**Problem description:** Your answer should hold only the lines from the one with "Task: Click the orange" through the end of the records, repeated exactly and minus any pictures.

Collected data entries
------

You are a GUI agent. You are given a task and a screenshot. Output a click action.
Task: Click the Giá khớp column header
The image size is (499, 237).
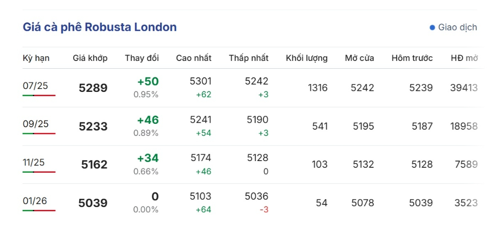click(x=90, y=58)
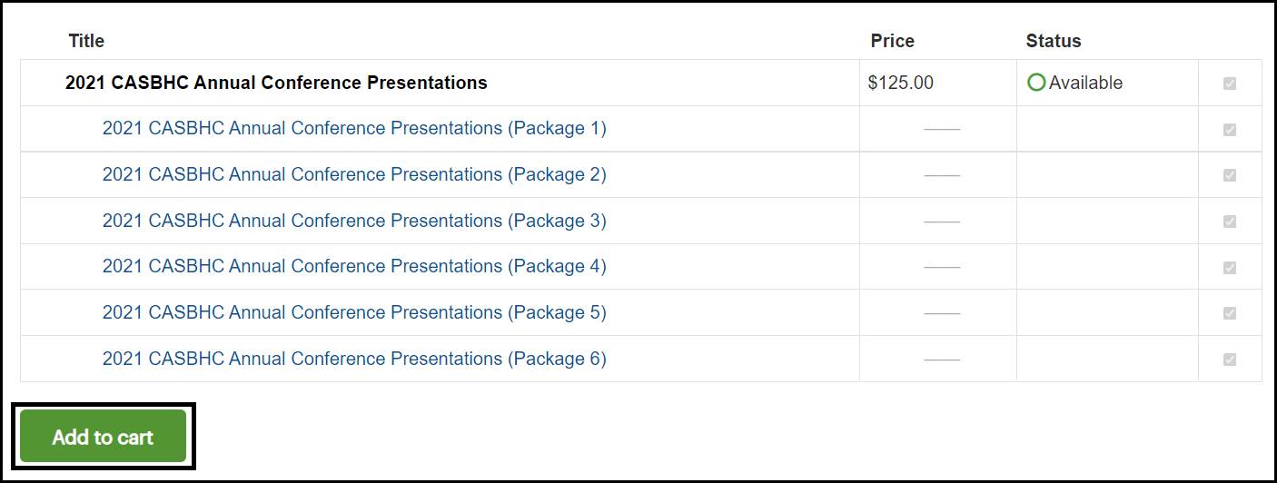
Task: Click the Price column header
Action: pos(892,41)

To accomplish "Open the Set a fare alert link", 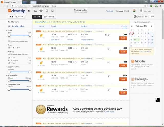I will tap(18, 26).
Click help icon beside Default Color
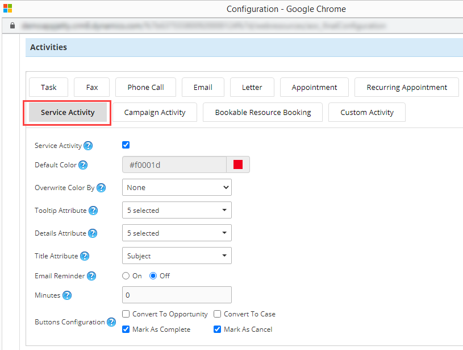The width and height of the screenshot is (463, 350). (x=83, y=165)
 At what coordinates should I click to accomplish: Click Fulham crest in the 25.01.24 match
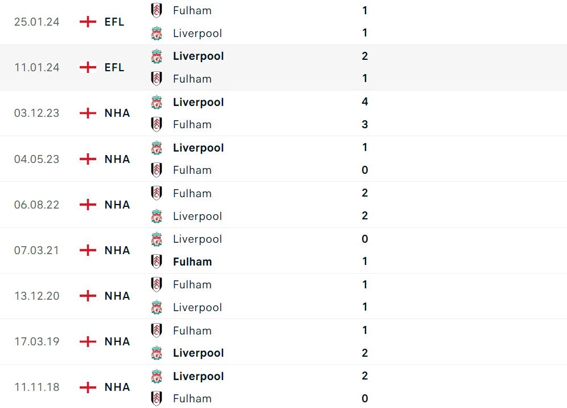click(157, 10)

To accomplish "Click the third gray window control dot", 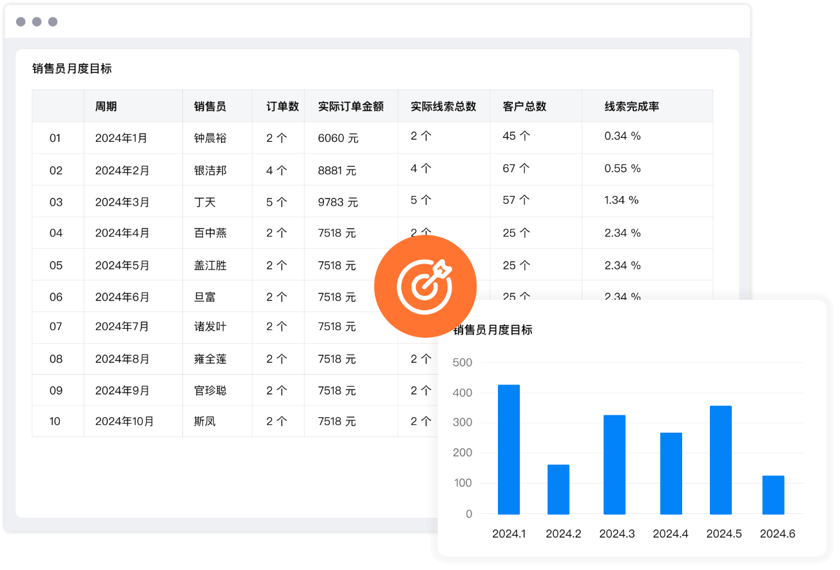I will (53, 22).
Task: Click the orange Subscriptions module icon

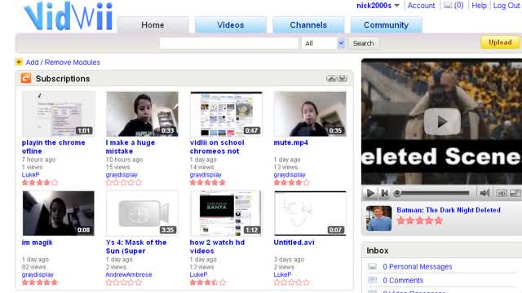Action: coord(26,78)
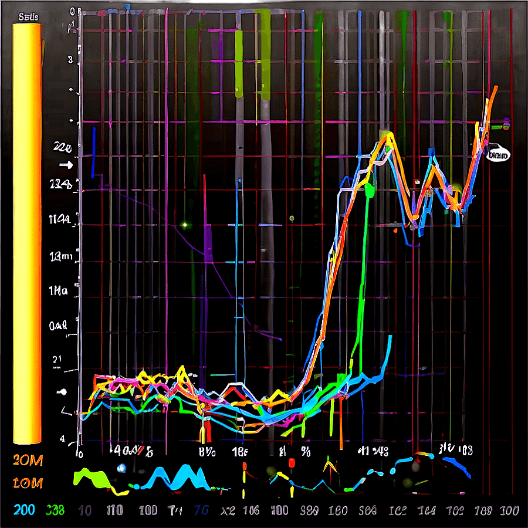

------

**Exercise result:**
Task: Click the orange Subscriptions module icon

Action: coord(26,78)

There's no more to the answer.